Top of PROVIDED DATA

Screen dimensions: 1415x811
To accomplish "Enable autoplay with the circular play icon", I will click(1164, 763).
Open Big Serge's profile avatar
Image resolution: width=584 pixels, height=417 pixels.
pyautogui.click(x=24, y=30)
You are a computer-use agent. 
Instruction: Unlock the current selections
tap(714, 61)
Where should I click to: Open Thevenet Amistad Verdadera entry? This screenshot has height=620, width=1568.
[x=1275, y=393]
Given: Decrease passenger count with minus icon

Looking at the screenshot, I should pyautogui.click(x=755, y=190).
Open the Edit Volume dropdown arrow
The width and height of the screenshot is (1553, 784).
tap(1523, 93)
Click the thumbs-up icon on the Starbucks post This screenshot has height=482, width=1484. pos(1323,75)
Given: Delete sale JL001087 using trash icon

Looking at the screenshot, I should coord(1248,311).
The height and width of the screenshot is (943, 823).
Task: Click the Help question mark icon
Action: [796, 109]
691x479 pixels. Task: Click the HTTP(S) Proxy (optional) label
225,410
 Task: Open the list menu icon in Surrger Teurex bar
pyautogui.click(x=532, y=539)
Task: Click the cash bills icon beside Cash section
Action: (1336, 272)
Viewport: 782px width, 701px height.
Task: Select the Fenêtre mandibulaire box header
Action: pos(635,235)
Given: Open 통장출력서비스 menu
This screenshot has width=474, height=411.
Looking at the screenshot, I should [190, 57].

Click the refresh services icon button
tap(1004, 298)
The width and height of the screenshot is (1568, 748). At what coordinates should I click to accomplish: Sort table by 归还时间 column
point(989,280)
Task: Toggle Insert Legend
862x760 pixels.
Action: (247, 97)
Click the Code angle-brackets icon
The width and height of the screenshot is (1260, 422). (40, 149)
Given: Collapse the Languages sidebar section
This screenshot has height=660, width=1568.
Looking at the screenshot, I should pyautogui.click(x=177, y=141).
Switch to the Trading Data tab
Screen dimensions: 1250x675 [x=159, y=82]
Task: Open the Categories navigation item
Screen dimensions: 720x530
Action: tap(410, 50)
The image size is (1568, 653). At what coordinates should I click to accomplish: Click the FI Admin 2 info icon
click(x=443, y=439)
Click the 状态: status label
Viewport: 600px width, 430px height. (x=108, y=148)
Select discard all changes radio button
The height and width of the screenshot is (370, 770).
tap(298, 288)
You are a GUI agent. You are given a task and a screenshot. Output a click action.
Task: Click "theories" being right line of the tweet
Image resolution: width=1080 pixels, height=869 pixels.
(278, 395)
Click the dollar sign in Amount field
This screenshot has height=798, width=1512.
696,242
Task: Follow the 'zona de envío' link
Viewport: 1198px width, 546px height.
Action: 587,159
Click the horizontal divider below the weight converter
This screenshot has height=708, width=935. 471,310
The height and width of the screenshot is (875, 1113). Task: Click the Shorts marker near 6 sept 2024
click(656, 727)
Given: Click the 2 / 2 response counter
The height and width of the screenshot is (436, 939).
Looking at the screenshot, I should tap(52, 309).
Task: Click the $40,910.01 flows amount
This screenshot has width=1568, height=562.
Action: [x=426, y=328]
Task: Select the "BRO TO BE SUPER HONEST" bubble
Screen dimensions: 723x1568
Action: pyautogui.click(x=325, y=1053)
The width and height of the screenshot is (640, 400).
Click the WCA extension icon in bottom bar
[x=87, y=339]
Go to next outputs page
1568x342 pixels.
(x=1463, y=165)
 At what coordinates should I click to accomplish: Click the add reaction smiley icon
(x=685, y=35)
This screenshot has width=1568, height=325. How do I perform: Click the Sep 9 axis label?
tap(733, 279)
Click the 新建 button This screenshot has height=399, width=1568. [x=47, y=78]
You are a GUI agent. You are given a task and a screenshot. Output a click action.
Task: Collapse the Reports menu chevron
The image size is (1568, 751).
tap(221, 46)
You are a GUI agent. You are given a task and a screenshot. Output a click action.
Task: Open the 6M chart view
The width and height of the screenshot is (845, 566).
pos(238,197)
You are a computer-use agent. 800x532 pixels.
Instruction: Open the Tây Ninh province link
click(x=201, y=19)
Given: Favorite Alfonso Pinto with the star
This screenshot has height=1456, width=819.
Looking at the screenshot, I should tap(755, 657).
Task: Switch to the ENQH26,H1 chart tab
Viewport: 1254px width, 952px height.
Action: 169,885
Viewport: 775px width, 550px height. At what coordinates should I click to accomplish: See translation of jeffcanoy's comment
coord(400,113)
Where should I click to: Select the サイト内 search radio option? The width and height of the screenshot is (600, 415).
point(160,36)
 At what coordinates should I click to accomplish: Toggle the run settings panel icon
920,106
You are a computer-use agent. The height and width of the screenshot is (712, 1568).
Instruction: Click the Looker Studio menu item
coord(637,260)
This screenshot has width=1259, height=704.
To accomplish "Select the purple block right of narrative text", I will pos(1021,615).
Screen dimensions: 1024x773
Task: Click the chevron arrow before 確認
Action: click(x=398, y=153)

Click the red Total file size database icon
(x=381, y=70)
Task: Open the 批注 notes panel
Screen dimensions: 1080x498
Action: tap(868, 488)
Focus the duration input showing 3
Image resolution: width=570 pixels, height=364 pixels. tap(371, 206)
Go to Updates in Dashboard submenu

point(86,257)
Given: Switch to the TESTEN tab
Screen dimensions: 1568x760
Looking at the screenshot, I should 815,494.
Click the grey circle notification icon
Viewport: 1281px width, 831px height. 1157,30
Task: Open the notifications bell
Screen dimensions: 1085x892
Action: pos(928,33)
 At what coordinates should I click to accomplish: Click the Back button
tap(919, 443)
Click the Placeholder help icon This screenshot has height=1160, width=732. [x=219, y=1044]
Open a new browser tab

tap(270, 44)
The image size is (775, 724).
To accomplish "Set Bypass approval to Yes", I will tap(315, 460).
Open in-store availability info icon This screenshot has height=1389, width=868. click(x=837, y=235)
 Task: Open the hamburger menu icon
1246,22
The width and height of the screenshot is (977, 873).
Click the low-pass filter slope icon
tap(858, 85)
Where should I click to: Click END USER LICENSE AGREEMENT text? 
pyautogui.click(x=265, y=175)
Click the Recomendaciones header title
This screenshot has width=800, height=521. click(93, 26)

Bottom of PROVIDED DATA

§ YOUR TASK: What is needed is each line of the entries that contains the word "chart".

§ TASK RESULT:
Task: Open the 6M chart view
Task: Switch to the ENQH26,H1 chart tab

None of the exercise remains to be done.